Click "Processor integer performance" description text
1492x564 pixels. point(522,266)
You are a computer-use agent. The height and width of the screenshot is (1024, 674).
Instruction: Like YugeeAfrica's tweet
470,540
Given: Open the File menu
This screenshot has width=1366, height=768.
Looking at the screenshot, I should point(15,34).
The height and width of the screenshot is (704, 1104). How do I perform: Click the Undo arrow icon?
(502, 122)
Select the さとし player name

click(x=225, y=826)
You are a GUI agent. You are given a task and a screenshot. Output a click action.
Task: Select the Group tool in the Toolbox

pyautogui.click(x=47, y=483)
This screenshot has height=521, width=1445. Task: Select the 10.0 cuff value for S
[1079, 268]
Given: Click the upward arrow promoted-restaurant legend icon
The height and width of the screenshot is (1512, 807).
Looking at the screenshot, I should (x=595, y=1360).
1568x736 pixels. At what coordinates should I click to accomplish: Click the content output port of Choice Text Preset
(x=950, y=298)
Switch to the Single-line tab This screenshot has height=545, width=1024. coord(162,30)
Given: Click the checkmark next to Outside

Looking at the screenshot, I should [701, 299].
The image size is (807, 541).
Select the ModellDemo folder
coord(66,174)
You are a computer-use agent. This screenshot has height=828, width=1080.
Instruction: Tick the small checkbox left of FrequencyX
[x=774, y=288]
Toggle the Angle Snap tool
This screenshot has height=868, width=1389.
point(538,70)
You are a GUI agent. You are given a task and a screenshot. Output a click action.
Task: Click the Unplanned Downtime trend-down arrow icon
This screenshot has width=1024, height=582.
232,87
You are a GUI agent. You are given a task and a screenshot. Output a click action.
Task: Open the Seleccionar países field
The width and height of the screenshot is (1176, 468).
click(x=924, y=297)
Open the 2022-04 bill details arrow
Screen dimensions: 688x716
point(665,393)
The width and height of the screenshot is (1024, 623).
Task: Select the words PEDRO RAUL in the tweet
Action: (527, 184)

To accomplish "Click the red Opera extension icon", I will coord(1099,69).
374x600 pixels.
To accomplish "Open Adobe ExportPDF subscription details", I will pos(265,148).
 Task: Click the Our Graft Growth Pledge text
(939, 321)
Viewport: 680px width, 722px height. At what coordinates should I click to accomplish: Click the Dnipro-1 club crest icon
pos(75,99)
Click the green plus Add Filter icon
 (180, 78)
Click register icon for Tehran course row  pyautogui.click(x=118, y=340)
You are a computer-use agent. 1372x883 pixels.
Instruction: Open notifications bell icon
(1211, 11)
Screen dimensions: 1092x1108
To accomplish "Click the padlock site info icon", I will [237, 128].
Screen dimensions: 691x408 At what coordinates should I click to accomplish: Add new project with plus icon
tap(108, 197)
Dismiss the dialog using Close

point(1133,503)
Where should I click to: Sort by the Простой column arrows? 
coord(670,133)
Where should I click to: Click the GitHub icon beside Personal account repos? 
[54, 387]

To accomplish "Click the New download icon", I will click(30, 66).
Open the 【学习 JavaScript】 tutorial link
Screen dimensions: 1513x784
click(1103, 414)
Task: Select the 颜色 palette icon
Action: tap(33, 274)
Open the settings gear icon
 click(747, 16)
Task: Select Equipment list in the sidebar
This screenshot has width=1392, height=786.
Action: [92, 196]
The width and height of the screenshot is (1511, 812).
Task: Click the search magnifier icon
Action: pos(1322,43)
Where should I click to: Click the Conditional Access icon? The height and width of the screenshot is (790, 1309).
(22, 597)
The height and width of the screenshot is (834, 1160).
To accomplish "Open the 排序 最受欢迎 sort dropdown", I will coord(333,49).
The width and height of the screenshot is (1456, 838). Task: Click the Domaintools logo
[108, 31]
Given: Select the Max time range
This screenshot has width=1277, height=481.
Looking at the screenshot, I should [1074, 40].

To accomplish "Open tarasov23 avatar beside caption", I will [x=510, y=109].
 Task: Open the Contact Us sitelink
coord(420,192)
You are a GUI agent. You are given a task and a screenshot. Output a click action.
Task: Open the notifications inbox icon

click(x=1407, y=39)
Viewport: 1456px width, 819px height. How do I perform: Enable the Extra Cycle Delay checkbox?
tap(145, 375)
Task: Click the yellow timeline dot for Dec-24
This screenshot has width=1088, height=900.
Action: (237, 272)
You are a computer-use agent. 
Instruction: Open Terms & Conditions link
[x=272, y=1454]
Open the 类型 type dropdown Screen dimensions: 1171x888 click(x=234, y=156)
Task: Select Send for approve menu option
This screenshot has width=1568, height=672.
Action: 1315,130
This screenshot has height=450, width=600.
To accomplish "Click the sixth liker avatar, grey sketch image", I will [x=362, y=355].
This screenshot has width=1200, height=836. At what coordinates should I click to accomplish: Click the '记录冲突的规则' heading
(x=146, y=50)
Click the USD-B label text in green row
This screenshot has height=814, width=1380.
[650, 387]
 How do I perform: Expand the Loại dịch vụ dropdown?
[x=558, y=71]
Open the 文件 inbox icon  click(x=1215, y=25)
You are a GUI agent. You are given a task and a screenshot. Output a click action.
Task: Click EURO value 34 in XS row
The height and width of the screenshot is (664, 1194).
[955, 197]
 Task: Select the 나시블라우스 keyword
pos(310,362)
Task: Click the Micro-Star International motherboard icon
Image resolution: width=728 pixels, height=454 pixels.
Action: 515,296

───

YOUR ASSIGNMENT: Which lines above contain the word "computer"? List them.

ANSWER:
You are a computer-use agent. The height and width of the screenshot is (1024, 674).
You are a computer-use agent. This screenshot has height=828, width=1080.
You are a computer-use agent. 1372x883 pixels.
You are a computer-use agent. 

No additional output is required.